─── Supplied records

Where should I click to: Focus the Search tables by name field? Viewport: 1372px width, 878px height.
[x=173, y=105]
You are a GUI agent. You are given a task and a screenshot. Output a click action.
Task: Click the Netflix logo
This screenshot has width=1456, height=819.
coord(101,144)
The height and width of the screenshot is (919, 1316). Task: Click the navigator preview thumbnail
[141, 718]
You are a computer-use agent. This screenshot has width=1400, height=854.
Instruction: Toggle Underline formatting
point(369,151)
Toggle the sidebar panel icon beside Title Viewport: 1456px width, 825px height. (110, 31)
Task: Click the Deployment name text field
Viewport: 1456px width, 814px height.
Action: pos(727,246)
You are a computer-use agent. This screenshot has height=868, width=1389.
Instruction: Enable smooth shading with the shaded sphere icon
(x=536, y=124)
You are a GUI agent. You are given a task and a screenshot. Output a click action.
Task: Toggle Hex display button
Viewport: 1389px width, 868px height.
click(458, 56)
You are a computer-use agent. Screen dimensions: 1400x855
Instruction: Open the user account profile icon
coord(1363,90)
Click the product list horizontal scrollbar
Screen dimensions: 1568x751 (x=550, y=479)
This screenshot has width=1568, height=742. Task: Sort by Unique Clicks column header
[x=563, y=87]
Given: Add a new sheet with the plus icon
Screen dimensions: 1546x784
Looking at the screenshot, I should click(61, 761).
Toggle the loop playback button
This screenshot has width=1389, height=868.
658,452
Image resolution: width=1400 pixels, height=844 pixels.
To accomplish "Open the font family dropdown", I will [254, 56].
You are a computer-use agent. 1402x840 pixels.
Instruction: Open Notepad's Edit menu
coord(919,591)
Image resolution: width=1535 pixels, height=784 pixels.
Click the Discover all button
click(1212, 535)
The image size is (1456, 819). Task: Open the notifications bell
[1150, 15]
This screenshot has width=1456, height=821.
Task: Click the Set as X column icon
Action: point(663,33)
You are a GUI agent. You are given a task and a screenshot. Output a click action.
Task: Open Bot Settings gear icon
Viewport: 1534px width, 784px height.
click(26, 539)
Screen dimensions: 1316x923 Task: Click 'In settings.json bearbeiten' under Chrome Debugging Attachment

──────

### About this task
In full and without error, retype the entries above.

### Task response
Where should I click to: Focus the Search tables by name field? Viewport: 1372px width, 878px height.
[x=173, y=105]
You are a GUI agent. You are given a task and a screenshot. Output a click action.
Task: Click the Netflix logo
This screenshot has width=1456, height=819.
coord(101,144)
The height and width of the screenshot is (919, 1316). Task: Click the navigator preview thumbnail
[141, 718]
You are a computer-use agent. This screenshot has width=1400, height=854.
Instruction: Toggle Underline formatting
point(369,151)
Toggle the sidebar panel icon beside Title Viewport: 1456px width, 825px height. (110, 31)
Task: Click the Deployment name text field
Viewport: 1456px width, 814px height.
Action: pos(727,246)
You are a computer-use agent. This screenshot has height=868, width=1389.
Instruction: Enable smooth shading with the shaded sphere icon
(x=536, y=124)
You are a GUI agent. You are given a task and a screenshot. Output a click action.
Task: Toggle Hex display button
Viewport: 1389px width, 868px height.
click(458, 56)
You are a computer-use agent. Screen dimensions: 1400x855
Instruction: Open the user account profile icon
coord(1363,90)
Click the product list horizontal scrollbar
Screen dimensions: 1568x751 (x=550, y=479)
This screenshot has width=1568, height=742. Task: Sort by Unique Clicks column header
[x=563, y=87]
Given: Add a new sheet with the plus icon
Screen dimensions: 1546x784
Looking at the screenshot, I should click(61, 761).
Toggle the loop playback button
This screenshot has width=1389, height=868.
658,452
Image resolution: width=1400 pixels, height=844 pixels.
To accomplish "Open the font family dropdown", I will [254, 56].
You are a computer-use agent. 1402x840 pixels.
Instruction: Open Notepad's Edit menu
coord(919,591)
Image resolution: width=1535 pixels, height=784 pixels.
Click the Discover all button
click(1212, 535)
The image size is (1456, 819). Task: Open the notifications bell
[1150, 15]
This screenshot has width=1456, height=821.
Task: Click the Set as X column icon
Action: point(663,33)
You are a GUI agent. You are given a task and a screenshot. Output a click action.
Task: Open Bot Settings gear icon
Viewport: 1534px width, 784px height.
click(26, 539)
Screen dimensions: 1316x923 Task: Click 'In settings.json bearbeiten' under Chrome Debugging Attachment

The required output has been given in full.